### WHAT YOU WILL DO
What you return should match the data word for word, minus the images.

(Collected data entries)
-----
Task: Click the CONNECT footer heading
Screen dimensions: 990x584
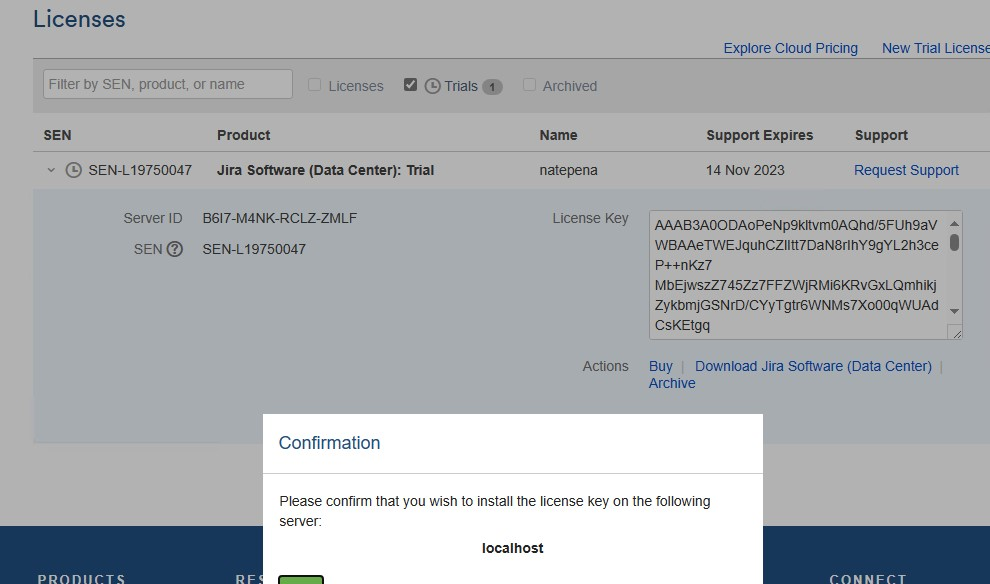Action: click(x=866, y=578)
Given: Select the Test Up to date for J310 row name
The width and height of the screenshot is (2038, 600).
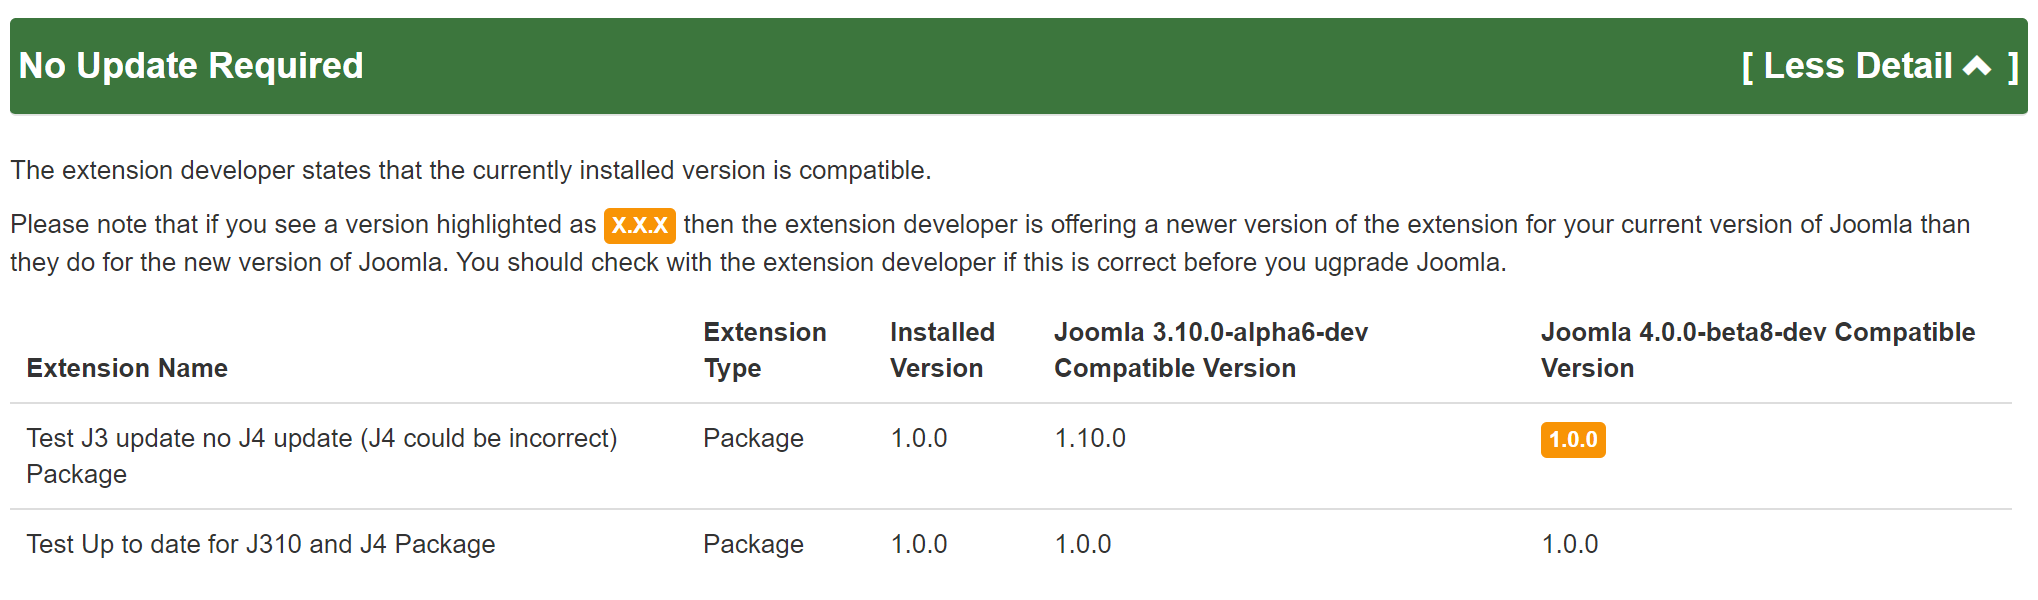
-----
### WORKED SOLUTION
Task: Click the CONNECT footer heading
Screen dimensions: 990x584
Action: click(x=866, y=578)
Given: Select the Test Up to date for J310 row name
The width and height of the screenshot is (2038, 600).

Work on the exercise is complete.